Jabouri's office denied to Al-Monitor “any knowledge of calls between Jabouri and Iran" and dismissed the American report as "a deliberate attempt to further flare up the Iraqi streets.”
Economist Salam Smeasim, an adviser to the Iraqi Private Banks League, told Al-Monitor, "The documents’ importance does not lie in the names mentioned, as those are known to many, rather in their timing, as they coincide with the wide wave of protests that raised slogans against the Iranian presence in Iraq specifically.”
Smeasim added that the timing of the documents' release makes them dangerous because they put "huge pressure" on the government. "The information cemented the notion of [ousting] influential Iraqi figures whom people have been protesting against since 2003, as they belong to an Iran-led state in Iraq.”
Legal expert and former judge Ali al-Tamimi told Al-Monitor there are two possible legal implications of the leaks.
“Domestically, anyone collaborating with a foreign state, as per articles 158 and 164 of the Iraqi Penal Code, will be sentenced to death," he said. "Anyone who collaborates with a foreign state or attempts to damage Iraq's military, political or economic administration, shall be sentenced to death.”

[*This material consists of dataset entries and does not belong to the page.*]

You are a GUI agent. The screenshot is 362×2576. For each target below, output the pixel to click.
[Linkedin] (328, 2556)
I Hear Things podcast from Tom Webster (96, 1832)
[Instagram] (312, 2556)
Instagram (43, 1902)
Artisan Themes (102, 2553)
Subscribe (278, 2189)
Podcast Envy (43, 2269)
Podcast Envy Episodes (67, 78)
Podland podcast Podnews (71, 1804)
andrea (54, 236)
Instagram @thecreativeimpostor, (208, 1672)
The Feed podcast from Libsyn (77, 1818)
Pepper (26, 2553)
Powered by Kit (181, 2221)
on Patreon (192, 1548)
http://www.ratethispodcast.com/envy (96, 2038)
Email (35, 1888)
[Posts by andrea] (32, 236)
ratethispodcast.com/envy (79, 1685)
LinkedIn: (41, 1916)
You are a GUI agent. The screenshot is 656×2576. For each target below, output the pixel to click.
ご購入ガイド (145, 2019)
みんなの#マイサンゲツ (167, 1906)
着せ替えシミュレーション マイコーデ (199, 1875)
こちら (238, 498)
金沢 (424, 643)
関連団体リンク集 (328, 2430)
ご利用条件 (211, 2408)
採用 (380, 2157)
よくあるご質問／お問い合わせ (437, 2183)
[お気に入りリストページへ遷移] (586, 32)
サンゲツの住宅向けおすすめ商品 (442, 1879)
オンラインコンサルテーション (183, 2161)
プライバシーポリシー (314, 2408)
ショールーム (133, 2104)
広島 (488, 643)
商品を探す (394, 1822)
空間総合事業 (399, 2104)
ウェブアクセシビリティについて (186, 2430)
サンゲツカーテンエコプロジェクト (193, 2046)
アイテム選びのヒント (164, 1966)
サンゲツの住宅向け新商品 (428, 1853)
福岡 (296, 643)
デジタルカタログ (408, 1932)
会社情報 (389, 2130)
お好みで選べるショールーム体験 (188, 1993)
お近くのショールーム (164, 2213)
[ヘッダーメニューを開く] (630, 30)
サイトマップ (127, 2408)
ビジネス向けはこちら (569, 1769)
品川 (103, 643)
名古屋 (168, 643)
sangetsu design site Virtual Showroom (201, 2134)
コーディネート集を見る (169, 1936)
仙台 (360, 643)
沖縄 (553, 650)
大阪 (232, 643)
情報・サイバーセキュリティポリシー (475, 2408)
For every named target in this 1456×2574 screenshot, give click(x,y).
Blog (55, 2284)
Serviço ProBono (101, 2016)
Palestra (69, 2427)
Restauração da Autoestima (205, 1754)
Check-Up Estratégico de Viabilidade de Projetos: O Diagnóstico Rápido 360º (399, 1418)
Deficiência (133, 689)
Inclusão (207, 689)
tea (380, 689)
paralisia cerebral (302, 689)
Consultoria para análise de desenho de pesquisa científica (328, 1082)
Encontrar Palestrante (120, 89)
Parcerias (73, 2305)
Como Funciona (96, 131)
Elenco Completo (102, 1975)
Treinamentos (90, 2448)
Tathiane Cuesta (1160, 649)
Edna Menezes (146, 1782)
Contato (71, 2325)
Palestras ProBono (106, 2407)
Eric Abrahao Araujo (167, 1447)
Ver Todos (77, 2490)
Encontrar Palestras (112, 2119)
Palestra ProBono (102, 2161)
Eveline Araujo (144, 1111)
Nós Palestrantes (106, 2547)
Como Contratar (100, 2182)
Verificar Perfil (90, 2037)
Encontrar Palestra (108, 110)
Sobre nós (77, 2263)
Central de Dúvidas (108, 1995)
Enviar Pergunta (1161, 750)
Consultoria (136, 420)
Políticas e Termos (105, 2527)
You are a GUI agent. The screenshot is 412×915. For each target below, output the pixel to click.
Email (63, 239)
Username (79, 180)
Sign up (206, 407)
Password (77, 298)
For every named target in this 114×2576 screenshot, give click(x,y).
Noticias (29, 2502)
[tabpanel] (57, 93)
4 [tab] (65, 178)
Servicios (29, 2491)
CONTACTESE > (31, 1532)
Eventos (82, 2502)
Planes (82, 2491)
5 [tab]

He added, “If the Iraqi government takes the report seriously, public prosecution shall ... investigate suspects."
At the foreign level, Tamimi expects Washington to "freeze the funds of these individuals and ban their entry to the US, and it might resort to the Security Council to punish Iraq under UN Chapter VII, due to corruption and human rights violations.”
Naturally, the political forces and figures mentioned in the reports denied any connection to Iran. But their statements don't erase the wide-scale Iranian influence on Baghdad's political and security decision-making circles. The Iraqi people who protest against this influence in many cities across south and central Iraq are well aware of this fact.